• [PROMPT]:
In the text on the Proove prosecution, when did the Department of Justice formally recuse Grossman, according to lead prosecutor Josh Green?

Meshkin called the investigation a “foolish” waste of millions of taxpayer dollars that resulted from “misinformation spread by a handful of disgruntled ex-employees and contractors, spread by the media, and blindly adopted by some in the Southern District of California office of the U.S. Attorney and the FBI.”

Though at least one physician involved in the alleged kickback scheme was located in San Diego, and a former vice president of market development for Proove was prosecuted in San Diego in the related case, it was not clear why San Diego-based assistant U.S. attorneys were handling the main Orange County-based case against Meshkin and his co-defendants. Nor was it clear why the San Diego-based prosecutors were handling the case in the Central District of California, an area that covers Los Angeles County, Orange County and five other counties along the coast and the Inland Empire.

De Bretteville called it a “mystery.” Janet Levine, an attorney for one of the defendants, filed a motion last month calling the out-of-district prosecution “unusual” and questioning why the San Diego-area attorneys had presented the case to a grand jury in Santa Ana and were trying the case in that jurisdiction.

Prosecutors never responded to the motion before dismissing the case, and the spokesperson for the U.S. Attorney’s Office in San Diego declined to comment.

In the same motion from Levine, she also raised questions about Grossman’s possible involvement and potential conflict in the case after having worked at Jones Day while his partner at the firm was representing Meshkin.

Assistant U.S. Attorney Josh Green, the lead prosecutor, had previously told Levine in two emails that Grossman had been walled off from the Proove investigation and had “not personally participated in this matter in any manner.” He said the Department of Justice formally recused Grossman in September 2022 and that Grossman’s name appeared on court filings “due to an oversight.”

Levine called into question why it had taken so long to recuse Grossman, who was made acting U.S. attorney some 16 months earlier in March 2021, and before that was the first assistant U.S. attorney for about seven months.

“A criminal defendant has a constitutional right to a disinterested prosecutor,” Levine wrote. “This is what (is) at issue here. This is not a motion focused on the use or misuse of government stationary; the situation, as defendants understand it, raises serious questions about the nature of the conflict and the effectiveness of the way the Government has handled this conflict.”

The issue that appeared to loom largest at the end of the case revolved around the work of the taint team and questions about who had seen some 85 allegedly privileged documents.

Taint teams, also known as privilege teams, have been used for decades by government prosecutors and investigators in an effort to ensure government trial lawyers are not provided attorney-client communications and other privileged documents.

• [MATERIAL SHOWN]:
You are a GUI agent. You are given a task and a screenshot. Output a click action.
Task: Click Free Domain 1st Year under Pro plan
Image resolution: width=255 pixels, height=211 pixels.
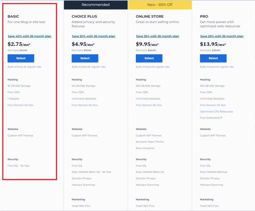(x=213, y=105)

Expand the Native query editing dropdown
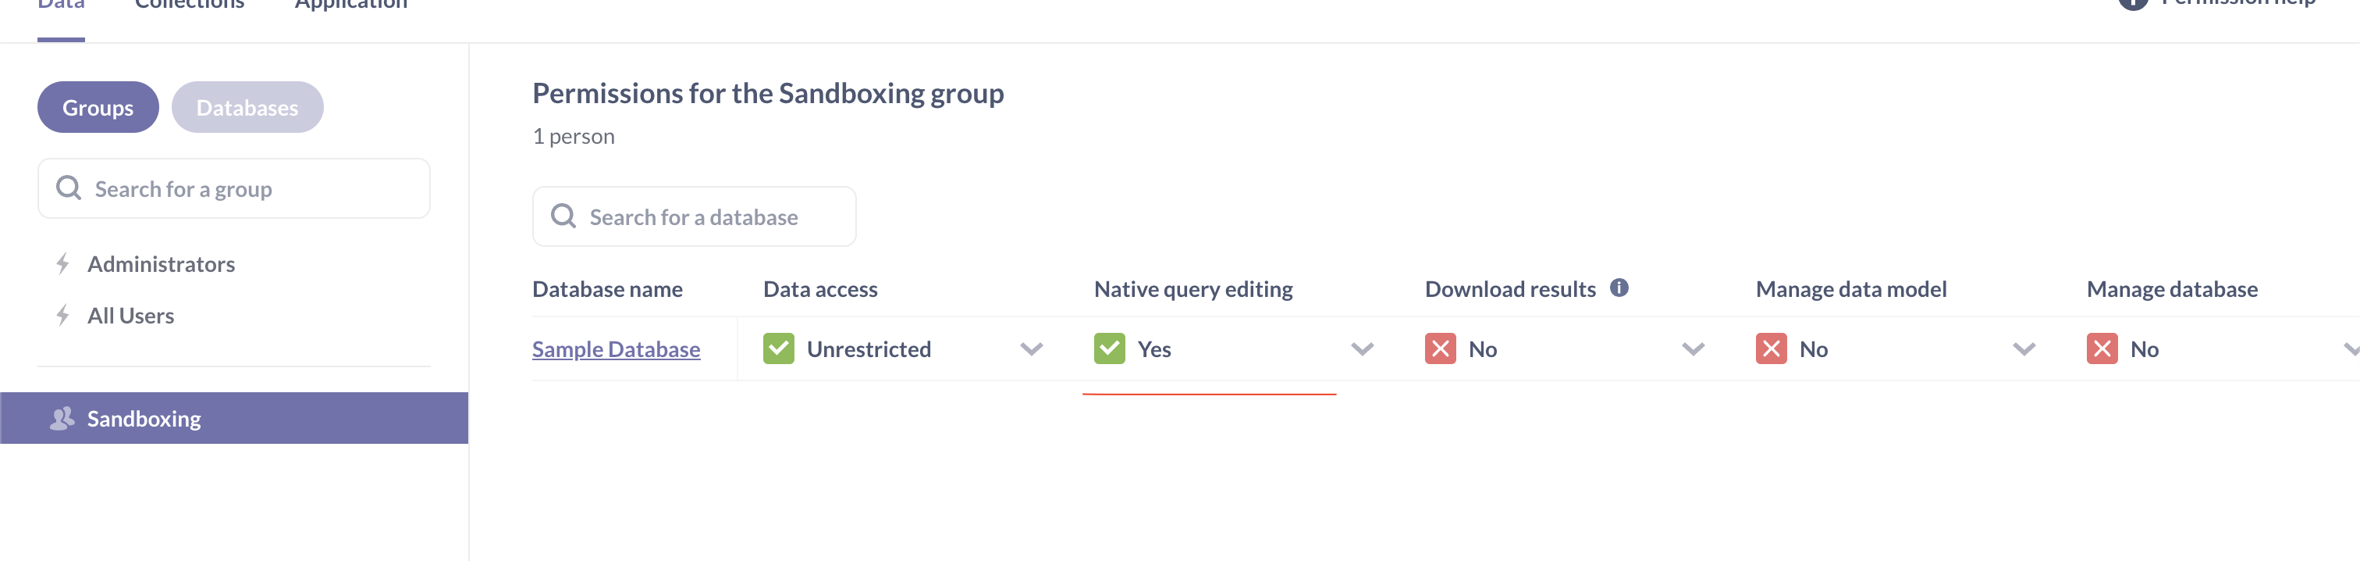[x=1361, y=348]
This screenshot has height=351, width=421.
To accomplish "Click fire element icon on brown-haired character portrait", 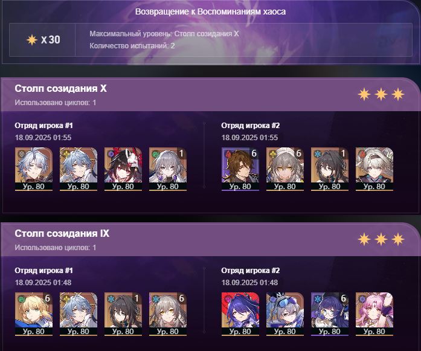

• [RESPONSE]:
In September 2022.